The only way to make actual use of LLMs imo is to treat them as what they are, a model that generates text based on some statistical regularities, without any kind of actual understanding or concepts behind that. If that is understood well, one can know how to setup things in order to optimise for desired output (or "alignment"). The way "alignment research" presents models as if they are actually thinking or have intentions of their own (hence the choice of the word "alignment" for this) makes no sense.
It feels like I only have 5% of the control, and then it goes into a self-chat where it thinks it’s right and builds on it’s misunderstanding. So 95% of the outcome is driven by rambling, not my input.
Windsurf seems to do a good job of regularly injecting guidance so it sticks to what I’ve said. But I’ve had some extremely annoying interactions with confident-but-wrong “reasoning” models.

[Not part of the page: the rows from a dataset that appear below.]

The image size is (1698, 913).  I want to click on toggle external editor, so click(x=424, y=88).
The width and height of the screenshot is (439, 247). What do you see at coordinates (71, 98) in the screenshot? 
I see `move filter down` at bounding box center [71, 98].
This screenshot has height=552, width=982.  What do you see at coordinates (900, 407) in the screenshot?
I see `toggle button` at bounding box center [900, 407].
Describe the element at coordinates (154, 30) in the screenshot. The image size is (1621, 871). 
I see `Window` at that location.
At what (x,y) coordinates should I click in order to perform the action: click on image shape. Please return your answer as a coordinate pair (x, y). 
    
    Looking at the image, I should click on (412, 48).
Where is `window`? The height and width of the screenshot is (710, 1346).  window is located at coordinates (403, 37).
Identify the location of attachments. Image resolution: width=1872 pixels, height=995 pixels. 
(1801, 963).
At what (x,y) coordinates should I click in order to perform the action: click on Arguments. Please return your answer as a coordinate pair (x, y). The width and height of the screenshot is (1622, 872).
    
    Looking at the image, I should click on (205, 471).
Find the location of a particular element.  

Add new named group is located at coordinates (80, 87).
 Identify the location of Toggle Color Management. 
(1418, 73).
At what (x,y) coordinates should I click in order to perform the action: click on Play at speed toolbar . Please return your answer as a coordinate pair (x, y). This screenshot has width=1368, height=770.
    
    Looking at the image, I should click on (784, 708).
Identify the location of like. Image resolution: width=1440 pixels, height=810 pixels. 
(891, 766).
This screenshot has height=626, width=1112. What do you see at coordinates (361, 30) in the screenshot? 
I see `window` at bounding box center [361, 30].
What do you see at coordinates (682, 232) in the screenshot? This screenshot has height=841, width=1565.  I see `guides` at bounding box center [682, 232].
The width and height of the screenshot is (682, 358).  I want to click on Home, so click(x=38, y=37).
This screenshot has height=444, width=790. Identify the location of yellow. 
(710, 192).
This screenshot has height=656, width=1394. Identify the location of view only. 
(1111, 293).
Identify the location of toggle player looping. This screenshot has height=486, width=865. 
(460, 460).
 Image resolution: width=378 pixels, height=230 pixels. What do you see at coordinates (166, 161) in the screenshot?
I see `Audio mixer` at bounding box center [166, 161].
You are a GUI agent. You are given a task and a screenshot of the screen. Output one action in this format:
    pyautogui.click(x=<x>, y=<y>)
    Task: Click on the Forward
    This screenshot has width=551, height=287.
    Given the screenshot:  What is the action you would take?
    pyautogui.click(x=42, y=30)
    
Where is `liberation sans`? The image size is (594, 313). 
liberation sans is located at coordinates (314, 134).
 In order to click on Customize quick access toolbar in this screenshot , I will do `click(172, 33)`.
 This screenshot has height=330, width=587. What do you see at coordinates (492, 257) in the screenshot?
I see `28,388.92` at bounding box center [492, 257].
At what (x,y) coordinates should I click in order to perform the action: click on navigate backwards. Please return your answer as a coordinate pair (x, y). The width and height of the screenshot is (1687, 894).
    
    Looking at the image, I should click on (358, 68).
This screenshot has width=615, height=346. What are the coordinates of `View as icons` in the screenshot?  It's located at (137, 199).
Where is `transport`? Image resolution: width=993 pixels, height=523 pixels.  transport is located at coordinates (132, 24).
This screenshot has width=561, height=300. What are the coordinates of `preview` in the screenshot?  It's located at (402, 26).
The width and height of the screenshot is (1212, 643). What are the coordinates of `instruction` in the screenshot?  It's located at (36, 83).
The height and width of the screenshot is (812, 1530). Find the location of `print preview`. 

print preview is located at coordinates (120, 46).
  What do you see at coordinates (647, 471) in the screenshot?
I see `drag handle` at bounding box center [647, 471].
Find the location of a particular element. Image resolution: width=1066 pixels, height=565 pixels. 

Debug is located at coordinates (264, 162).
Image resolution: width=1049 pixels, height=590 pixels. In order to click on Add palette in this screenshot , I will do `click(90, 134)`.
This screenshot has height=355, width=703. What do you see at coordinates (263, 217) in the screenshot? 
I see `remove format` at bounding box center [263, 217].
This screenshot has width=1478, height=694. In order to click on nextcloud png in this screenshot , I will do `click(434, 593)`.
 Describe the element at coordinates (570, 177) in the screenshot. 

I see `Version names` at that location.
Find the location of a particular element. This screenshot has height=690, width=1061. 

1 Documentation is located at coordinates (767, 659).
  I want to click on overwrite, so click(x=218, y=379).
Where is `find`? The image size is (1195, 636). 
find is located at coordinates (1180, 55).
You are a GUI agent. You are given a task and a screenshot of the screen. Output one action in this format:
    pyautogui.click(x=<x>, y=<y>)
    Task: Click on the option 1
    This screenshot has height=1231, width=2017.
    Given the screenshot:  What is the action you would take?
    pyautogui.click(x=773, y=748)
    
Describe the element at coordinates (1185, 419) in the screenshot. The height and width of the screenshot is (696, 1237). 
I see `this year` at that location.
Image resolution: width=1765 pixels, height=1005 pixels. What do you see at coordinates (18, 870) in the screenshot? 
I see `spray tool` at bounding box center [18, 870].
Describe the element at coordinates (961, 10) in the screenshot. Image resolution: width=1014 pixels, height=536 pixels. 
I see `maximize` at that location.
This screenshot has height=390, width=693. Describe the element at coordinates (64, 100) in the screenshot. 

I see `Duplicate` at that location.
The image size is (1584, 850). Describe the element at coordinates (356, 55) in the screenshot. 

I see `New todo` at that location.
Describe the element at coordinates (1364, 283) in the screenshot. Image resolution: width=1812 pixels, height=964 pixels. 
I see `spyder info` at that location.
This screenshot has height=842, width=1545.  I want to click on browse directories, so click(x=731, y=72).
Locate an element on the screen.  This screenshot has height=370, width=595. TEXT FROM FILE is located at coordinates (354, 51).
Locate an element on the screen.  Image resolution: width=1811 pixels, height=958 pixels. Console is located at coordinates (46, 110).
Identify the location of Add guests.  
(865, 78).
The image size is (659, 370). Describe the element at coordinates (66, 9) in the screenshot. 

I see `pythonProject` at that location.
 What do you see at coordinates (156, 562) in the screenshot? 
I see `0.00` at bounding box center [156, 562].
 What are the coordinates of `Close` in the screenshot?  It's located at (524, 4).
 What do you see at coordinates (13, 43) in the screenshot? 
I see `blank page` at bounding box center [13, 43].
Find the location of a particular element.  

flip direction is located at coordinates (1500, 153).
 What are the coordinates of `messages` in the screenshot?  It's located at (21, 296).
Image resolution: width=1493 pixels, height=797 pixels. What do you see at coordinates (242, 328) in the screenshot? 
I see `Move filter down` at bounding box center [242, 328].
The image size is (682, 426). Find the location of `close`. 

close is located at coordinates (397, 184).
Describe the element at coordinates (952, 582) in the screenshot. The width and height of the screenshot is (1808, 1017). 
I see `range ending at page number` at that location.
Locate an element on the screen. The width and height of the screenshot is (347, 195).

But, yeah, it is sort of shocking if anybody was using “chain of thought” as a reflection of some actual thought process going on in the model, right? The “thought,” such as it is, is happening in the big pile of linear algebra, not the prompt or the intermediary prompts.
Err… anyway, like, IBM was working on explainable AI years ago, and that company is a dinosaur. I’m not up on what companies like OpenAI are doing, but surely they aren’t behind IBM in this stuff, right?
> This is concerning because it suggests that, should an AI system find hacks, bugs, or shortcuts in a task, we wouldn’t be able to rely on their Chain-of-Thought to check whether they’re cheating or genuinely completing the task at hand.
As a non-expert in this field, I fail to see why a RL model taking advantage of it's reward is "concerning". My understanding is that the only difference between a good model and a reward-hacking model is if the end behavior aligns with human preference or not.
The articles TL:DR reads to me as "We trained the model to behave badly, and it then behaved badly". I don't know if i'm missing something, or if calling this concerning might be a little bit sensationalist.
LLMs are a brainless algorithm that guesses the next word. When you ask them what they think they're also guessing the next word. No reason for it to match, except a trick of context
In one chat, it repeatedly accused me of lying about that.
It only conceded after I had it think of a number between one and a million, and successfully 'guessed' it.
Sad.
but i am just a casual observer of all things AI. so i might be too naive in my "common sense".